TEXT SHOWN:
K or Kappa receptors are mainly located on the spinal cord causing

analgesia, psychomimetic effects and dysphoria, respiration

depression, miosis and constipation, . Dysphoria is the opposite of

the happy well being state, or sometimes referred to as a 'negative'

high or bad trip. Greater respiratory depression and greater miosis

occurs with K receptor stimulation (activation) than with the Mu

receptors.

Delta receptors are sometimes referred to in text with a symbol that

looks like a Greek letter D or a 'vertical' infinity sign or a

vertical alpha sign. Little is known about the result of Delta

receptor activation in humans. But animal models have shown analgesia

and increased effects on supraspinal sites and block or pain

reception. Pain reception is called nociception, therefore narcotics

have an anti-nociception property.

It is very important to note also that if one is administered Narcan /

naloxone, a narcotic antagtonist, as an antedote, within the right

time frame, the Narcan will 'knock out " the narcotic/opioid or

opioid-like substance from the opioid receptor sites. This will

reverse the respiratory depression, miosis, sedation and low blood

pressure or hypotension. The most accepted mechanism of action that

of competitive inhibition, whereby the Narcan `fights' the morphine to

get into the opioid receptor site first. Narcan does nothing except to

take up the space in the receptor blocking the action of morphine or

opioid. Narcan has no pharmalogical activity. The Time of effect of

naltrexone is dose-dependant, doubling the dose or tripling the dose

will double the 24 hr effect or triple it.

Please ignore my previously reply post as it was not completed and edited.

It should also be noted that CII substances include, stimulants

depressants and analgesics. However, if the CII is not an opium or

opioid (opium-like substnace) it is NOT a narcotic.

Most Respectfully,

Jeanetta Mastron CPhT BS

Pharm Tech Educator

Founder/Owner

>

> Opioid Analgesics (Narcotics) are drugs that act on the Central

> Nervous System (CNS). Narcotics should not be confused with

> anesthetics; which actually block sodium ions from reaching the brain,

> telling it about pain. Narcotics merely slow the reactions of the CNS

> to pain. This along with a feeling of euphoria, allow the individual

> to deal with the pain. Within the CNS there are substances called

> Endogenous Peptides. These peptides include Endorphins (The word

> endorphin coming from a combination of endogenous and morphine) these

> endorphins are four times more potent than morphine itself. Endorphins

> are believed to play a crucial role in survival. Once released, they

> provide enough pain relief for a person in danger to get out of harms

> way. Now within the CNS there are Receptors for these endorphins

> (Think of receptors like those children's toys with the different

> shaped blocks that fit into holes of the same corresponding shape.

PARTS OF THE EXERCISE:
• 1. In the text on opioid receptors, transcribe the passage between "vertical alpha sign." and "an anti-nociception property.", inclusive.
• 2. According to the text on opioid receptors, how does Narcan reverse the respiratory depression, miosis, sedation and hypotension caused by an opioid? Answer in one to three sentences.

DATA FOR REVIEW:
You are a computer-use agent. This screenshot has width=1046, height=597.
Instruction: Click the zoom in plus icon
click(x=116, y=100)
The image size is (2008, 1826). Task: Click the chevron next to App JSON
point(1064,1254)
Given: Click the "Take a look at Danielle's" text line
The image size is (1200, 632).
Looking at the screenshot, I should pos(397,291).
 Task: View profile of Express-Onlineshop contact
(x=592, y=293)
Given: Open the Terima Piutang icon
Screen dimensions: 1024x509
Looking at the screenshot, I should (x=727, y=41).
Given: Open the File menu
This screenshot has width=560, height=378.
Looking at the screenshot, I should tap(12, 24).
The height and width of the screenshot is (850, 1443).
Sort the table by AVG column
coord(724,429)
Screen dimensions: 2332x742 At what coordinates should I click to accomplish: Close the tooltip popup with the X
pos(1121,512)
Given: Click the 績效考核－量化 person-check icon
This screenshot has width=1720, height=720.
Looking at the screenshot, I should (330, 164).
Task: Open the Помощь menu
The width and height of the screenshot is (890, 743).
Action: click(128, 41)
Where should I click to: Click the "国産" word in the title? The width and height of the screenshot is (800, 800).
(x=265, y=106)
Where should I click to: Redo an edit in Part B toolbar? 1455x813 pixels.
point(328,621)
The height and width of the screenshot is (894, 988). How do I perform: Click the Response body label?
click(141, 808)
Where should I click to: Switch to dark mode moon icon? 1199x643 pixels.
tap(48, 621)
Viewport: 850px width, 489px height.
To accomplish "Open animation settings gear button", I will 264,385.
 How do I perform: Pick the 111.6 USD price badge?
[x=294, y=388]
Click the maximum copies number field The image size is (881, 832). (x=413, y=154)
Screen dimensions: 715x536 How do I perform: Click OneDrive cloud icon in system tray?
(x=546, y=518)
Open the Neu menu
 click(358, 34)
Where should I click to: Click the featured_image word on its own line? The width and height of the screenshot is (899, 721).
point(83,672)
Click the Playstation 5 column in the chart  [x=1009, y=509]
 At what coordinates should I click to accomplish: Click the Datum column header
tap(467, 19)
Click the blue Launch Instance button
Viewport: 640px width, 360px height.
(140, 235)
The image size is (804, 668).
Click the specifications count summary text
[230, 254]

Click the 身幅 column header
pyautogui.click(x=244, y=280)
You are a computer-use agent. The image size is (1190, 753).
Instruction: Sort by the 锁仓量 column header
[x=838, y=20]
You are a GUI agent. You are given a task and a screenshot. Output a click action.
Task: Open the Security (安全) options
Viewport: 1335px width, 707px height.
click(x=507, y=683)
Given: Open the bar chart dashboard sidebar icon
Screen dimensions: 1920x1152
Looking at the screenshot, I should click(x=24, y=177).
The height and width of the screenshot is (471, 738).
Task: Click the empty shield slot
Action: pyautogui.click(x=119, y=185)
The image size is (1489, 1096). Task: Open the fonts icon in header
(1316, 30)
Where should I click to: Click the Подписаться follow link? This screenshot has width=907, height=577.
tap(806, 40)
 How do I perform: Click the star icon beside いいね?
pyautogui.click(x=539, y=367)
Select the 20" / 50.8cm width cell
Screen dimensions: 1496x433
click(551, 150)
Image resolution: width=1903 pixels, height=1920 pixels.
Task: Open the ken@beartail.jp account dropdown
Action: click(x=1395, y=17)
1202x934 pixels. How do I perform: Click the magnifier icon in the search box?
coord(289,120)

EXPECTED RESPONSES:
• 1.
vertical alpha sign. Little is known about the result of Delta

receptor activation in humans. But animal models have shown analgesia

and increased effects on supraspinal sites and block or pain

reception. Pain reception is called nociception, therefore narcotics

have an anti-nociception property.

• 2. Narcan displaces the narcotic or opioid from the opioid receptor sites. Through competitive inhibition, it competes with the morphine to reach the receptor site first and then occupies that space, blocking the opioid's action even though Narcan itself has no pharmacological activity.